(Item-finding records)
▬▬▬▬▬▬▬▬▬▬

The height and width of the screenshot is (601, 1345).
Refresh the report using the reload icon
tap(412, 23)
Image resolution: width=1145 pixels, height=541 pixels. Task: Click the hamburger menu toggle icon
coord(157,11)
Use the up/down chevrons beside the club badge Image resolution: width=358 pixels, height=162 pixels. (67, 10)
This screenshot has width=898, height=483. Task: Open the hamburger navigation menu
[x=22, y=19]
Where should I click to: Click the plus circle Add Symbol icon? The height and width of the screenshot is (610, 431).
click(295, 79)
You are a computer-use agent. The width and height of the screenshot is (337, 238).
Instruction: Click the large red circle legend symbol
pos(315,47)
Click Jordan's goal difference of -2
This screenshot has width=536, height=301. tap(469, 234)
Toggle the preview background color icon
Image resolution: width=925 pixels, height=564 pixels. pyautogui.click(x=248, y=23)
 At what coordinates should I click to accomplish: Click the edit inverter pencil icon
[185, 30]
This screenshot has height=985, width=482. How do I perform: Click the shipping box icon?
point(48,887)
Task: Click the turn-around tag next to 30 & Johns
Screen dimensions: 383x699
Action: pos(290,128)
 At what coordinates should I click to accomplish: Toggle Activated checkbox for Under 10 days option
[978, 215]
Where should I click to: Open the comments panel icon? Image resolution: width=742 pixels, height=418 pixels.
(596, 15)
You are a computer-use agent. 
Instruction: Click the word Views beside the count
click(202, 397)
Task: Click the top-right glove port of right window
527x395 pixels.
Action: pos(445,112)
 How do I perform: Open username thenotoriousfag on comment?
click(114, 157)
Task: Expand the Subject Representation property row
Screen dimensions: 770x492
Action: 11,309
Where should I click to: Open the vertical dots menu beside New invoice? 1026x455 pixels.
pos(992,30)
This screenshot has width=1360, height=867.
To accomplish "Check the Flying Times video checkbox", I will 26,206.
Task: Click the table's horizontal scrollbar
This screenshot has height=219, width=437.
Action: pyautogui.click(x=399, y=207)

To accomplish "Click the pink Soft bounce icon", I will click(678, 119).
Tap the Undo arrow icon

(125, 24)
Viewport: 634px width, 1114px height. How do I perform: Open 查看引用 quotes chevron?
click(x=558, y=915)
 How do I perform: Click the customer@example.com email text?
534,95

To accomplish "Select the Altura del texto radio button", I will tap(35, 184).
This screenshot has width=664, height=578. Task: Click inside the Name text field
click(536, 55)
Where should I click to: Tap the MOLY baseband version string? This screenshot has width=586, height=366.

▬▬▬▬▬▬▬▬▬▬

→ **Problem description**
Reproduce every one of the item-finding records above word for word, keeping each line as it stands.

→ **Completed task**
The height and width of the screenshot is (601, 1345).
Refresh the report using the reload icon
tap(412, 23)
Image resolution: width=1145 pixels, height=541 pixels. Task: Click the hamburger menu toggle icon
coord(157,11)
Use the up/down chevrons beside the club badge Image resolution: width=358 pixels, height=162 pixels. (67, 10)
This screenshot has width=898, height=483. Task: Open the hamburger navigation menu
[x=22, y=19]
Where should I click to: Click the plus circle Add Symbol icon? The height and width of the screenshot is (610, 431).
click(295, 79)
You are a computer-use agent. The width and height of the screenshot is (337, 238).
Instruction: Click the large red circle legend symbol
pos(315,47)
Click Jordan's goal difference of -2
This screenshot has width=536, height=301. tap(469, 234)
Toggle the preview background color icon
Image resolution: width=925 pixels, height=564 pixels. pyautogui.click(x=248, y=23)
 At what coordinates should I click to accomplish: Click the edit inverter pencil icon
[185, 30]
This screenshot has height=985, width=482. How do I perform: Click the shipping box icon?
point(48,887)
Task: Click the turn-around tag next to 30 & Johns
Screen dimensions: 383x699
Action: pos(290,128)
 At what coordinates should I click to accomplish: Toggle Activated checkbox for Under 10 days option
[978, 215]
Where should I click to: Open the comments panel icon? Image resolution: width=742 pixels, height=418 pixels.
(596, 15)
You are a computer-use agent. 
Instruction: Click the word Views beside the count
click(202, 397)
Task: Click the top-right glove port of right window
527x395 pixels.
Action: pos(445,112)
 How do I perform: Open username thenotoriousfag on comment?
click(114, 157)
Task: Expand the Subject Representation property row
Screen dimensions: 770x492
Action: 11,309
Where should I click to: Open the vertical dots menu beside New invoice? 1026x455 pixels.
pos(992,30)
This screenshot has width=1360, height=867.
To accomplish "Check the Flying Times video checkbox", I will 26,206.
Task: Click the table's horizontal scrollbar
This screenshot has height=219, width=437.
Action: pyautogui.click(x=399, y=207)

To accomplish "Click the pink Soft bounce icon", I will click(678, 119).
Tap the Undo arrow icon

(125, 24)
Viewport: 634px width, 1114px height. How do I perform: Open 查看引用 quotes chevron?
click(x=558, y=915)
 How do I perform: Click the customer@example.com email text?
534,95

To accomplish "Select the Altura del texto radio button", I will tap(35, 184).
This screenshot has width=664, height=578. Task: Click inside the Name text field
click(536, 55)
Where should I click to: Tap the MOLY baseband version string? This screenshot has width=586, height=366.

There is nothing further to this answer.